▶ _PROBLEM DESCRIPTION_
The answer must be the full listing, restated word for word.

▶ _STORED DATA_
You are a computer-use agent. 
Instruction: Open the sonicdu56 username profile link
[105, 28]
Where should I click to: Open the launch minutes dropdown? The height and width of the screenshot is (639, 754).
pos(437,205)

▶ _TASK ANSWER_
You are a computer-use agent. 
Instruction: Open the sonicdu56 username profile link
[105, 28]
Where should I click to: Open the launch minutes dropdown? The height and width of the screenshot is (639, 754).
pos(437,205)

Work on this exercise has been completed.